Concernant les mots en eux-mêmes, on peut noter que les Chapeaux de paille utilisent aussi bien le terme japonais “senchou” que le mot anglais “captain” pour désigner Luffy. De même, le titre honorifique de Jinbe, “oyabun”, qui signifie “chef”, perd grandement de sa substance lorsqu’il est traduit : on pourrait le rapprocher du terme italien “capo”. Enfin, certaines appellations n’ont pas réellement d’équivalent et installent un ordre hiérarchique typiquement nippon, comme lorsque Bartolomeo appelle Luffy “Luffy-senpai”. La langue japonaise reste consubstantielle à One Piece, et ces conventions contrastent avec des décors qui n’ont souvent aucun rapport avec le pays du Soleil-levant (Alabasta, Water Seven, Dressrosa, etc.).
En réalité, Luffy est polyglotte
Il existe deux langues officielles dans l’univers de One Piece.

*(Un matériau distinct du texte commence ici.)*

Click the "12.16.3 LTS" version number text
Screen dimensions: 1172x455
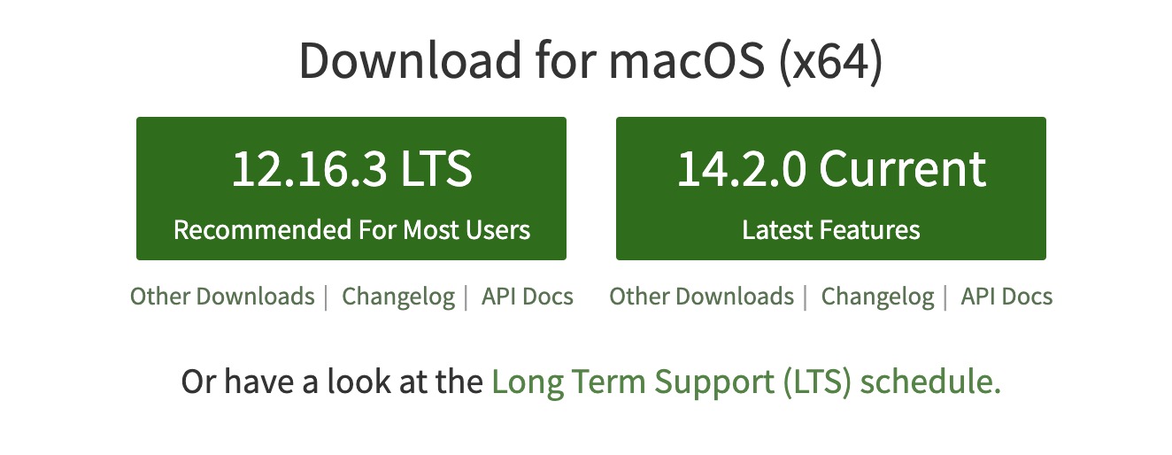pos(351,168)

La première est donc le japonais, comme nous l’avons vu précédemment. Il apparaît à l’oral, mais également à l’écrit, à travers des kanjis, notamment sur les tenues des gradés de la marine. Si ces caractères d’origine chinoise sont connus de la plupart des Japonais, ils restent l’apanage des lettrés. En Corée du Sud, les sinogrammes ne sont quasiment plus utilisés et ont été remplacés par l’alphabet coréen, mais ils apparaissent dans des textes administratifs. On peut imaginer que c’est le cas dans le monde de One Piece : les kanjis servent, entre autres, à désigner le pouvoir martial.
La deuxième langue de One Piece n’est autre que l’anglais. Il est utilisé sur les avis de recherche (“dead or alive”), et les personnages du manga semblent en maîtriser les bases. L’anglais pourrait être considéré comme la langue officielle par laquelle communique le Gouvernement Mondial. Il aurait donc un statut sensiblement similaire à celui qu’il tient dans le vrai monde, à travers des institutions comme l’ONU.

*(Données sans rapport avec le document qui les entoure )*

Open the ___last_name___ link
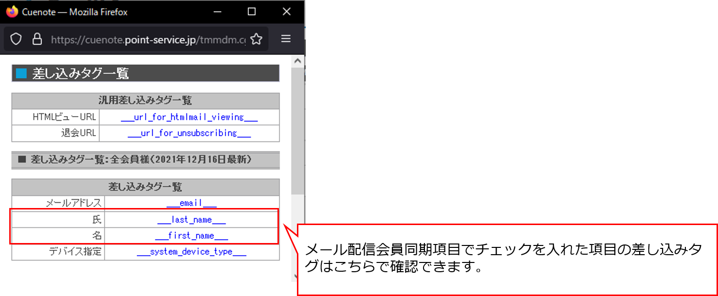 click(191, 219)
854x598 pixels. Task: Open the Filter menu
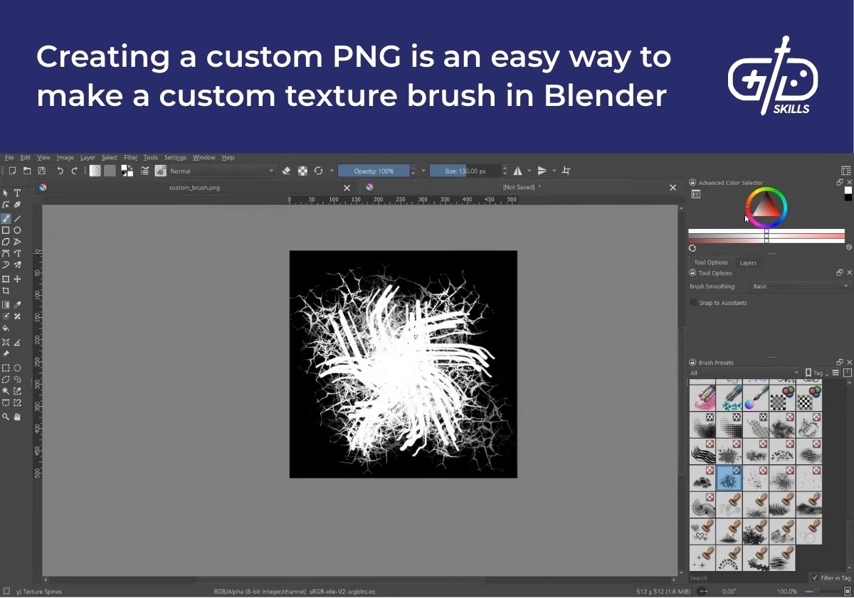(130, 157)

En plus de ces deux langues, il y en a d’autres qui ne sont pas réellement parlées dans le manga, mais qui sont représentées autrement. Premièrement, à travers ce qui relève de l’anthroponymie, à l’image du nom espagnol Don Quichotte Doflamingo. Ensuite, par le biais des noms d’attaques, comme c’est le cas du fameux répertoire de coups de pied de Sanji, entièrement en français, avec des noms comme Mouton, Collier et, évidemment, Diable Jambe. Dans ce dernier cas, nous pouvons extrapoler en supposant que la langue conventionnelle dans One Piece pour se référer à des techniques de cuisine est le français (en référence à la place que la gastronomie française occupe dans nos sociétés).
Au-delà des mots, le lien avec le monde réel est accentué par des concepts. Les armes antiques sont nommées à partir de dieux gréco-romains (Pluton, Poséidon et Uranus). La notion de “punk” semble très prégnante dans One Piece, tant le terme apparaît souvent : l’île Punk Hazard, le professeur Vegapunk et les attaques d’Eustass Kid (Punk Gibson, Punk Rotten, etc.). Le fait que des mythologies ou des mouvements culturels historiques soient présentés comme des faits établis dans One Piece renfonce l’assise du manga dans la réalité.
Oda a donc réussi à donner vie à un univers foisonnant qui sert le propos de l’histoire qu’il conte depuis 25 ans : la différence crée la richesse. En mêlant avec habileté des références culturelles éloignées, One Piece dépayse avec douceur ses lecteurs et lectrices. Ses derniers sont pris par la main, et invités à découvrir l’abondance de notre monde, à travers les yeux de Luffy et de son équipage. Ainsi commence le voyage ultime vers la liberté.